Ali, no parapeito do prédio, duas pombas brancas passeiam e andam de um lado para o outro, frenéticas. Não sabiam elas que estavam sendo observadas por humanos que imaginavam o que passavam por suas mentes. Uma história de amor e ódio surgiu a partir dali, e como sua protagonista, a doce e irregular Pombina, a pomba branca mais graciosa do parapeito.
- Meu Amor, cheguei! - Gritou Pombina.
- Pombina, ainda bem que você chegou. Tem acontecido coisas estranhas aqui em casa hoje. - Disse Pombeu, seu marido.
- Coisas? Que tipo de coisas? - Perguntou ela.
- Eu senti a presença de outro alguém aqui durante toda a manhã. - Pombeu rotacionou a cabeça em 30°. - Acho que estamos sendo observados.
- Deixe de ser maluco meu amor. Não tem ninguém aqui. Só nós.
O silêncio pairou durante alguns segundos.
- Você não tinha que pegar alguma coisa para comer Pombeu?
- Oh... Quase me esqueci. Volto em alguns minutos.
E Pombeu bateu as asas e voou do parapeito. Poucos segundos depois uma pomba preta pousou ao lada da pomba branca restante no prédio.
- Então, contou para ele? - Perguntou o pombo preto.
- Claro que não cara. Isso tem que ser ao poucos. Não posso chegar na maior cara de pau e dizer: "Oi amor, eu te traí!".
- Mas você tem que contar. Não posso ficar em com alguém que está em outro relacionamento. Isso é imoral.

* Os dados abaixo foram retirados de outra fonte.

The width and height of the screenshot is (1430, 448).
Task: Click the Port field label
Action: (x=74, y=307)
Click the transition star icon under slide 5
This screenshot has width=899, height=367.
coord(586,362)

- Imoral foi o que fizemos ontem. - Disse Pombina.
Os dois pombos balançaram suas asas como se algo de interessante tivesse sido falado ali. Os arrulhos foram altos naquele momento.
- O QUE DIABOS ESTÁ ACONTECENDO AQUI? - Perguntou Pombeu pousando de repente no parapeito.

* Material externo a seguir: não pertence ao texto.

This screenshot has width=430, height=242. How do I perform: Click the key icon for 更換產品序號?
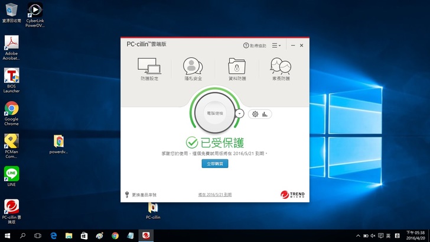point(127,195)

- Amor eu posso explicar... - Começou Pombina.
- Você está me traindo? Com meu irmão?
- IRMÃO? - Gritou Pombina.
- Sim. Eu sou irmão de Pombeu. - Disse o pombo preto.
- Afaste-se dela Pombson, ou então... - Ameaçou Pombeu.
- Ou então o que? Você sempre foi fraco irmão. Você é um medroso. Não fará nada. Eu sei disso. Você vai sofrer eternamente sabendo que eu roubei a mulher que você ama.
- CALA A BOCA - Gritou Pombeu.
O pombo branco voou para cima do pombo preto e o arremessou parapeito a baixo.
- POMBSOOOOOOOOON, NÃÃÃÃO. - Gritou Pombina. - Seu assassino.
- O que foi que eu fiz? Me perdoa meu Deus. Não posso viver como um assassino. Adeus Pombina.
E de repente o pombo branco também se joga dali, restando apenas uma pomba.
- Eu não consigo suportar isso... Os dois homens que eu amei estão mortos. Minha vida não tem mais sentido.
Vagarosamente, a pomba se aproximou da extremidade do parapeito, olhou para baixo e também se jogou.
Os humanos que os observavam estavam aflitos com as cena que acabara de acontecer a poucos metros de distância. Mas eram apenas pombos. Nada disso tinha acontecido de verdade, era só imaginação. Pelo menos é o que eles pensavam.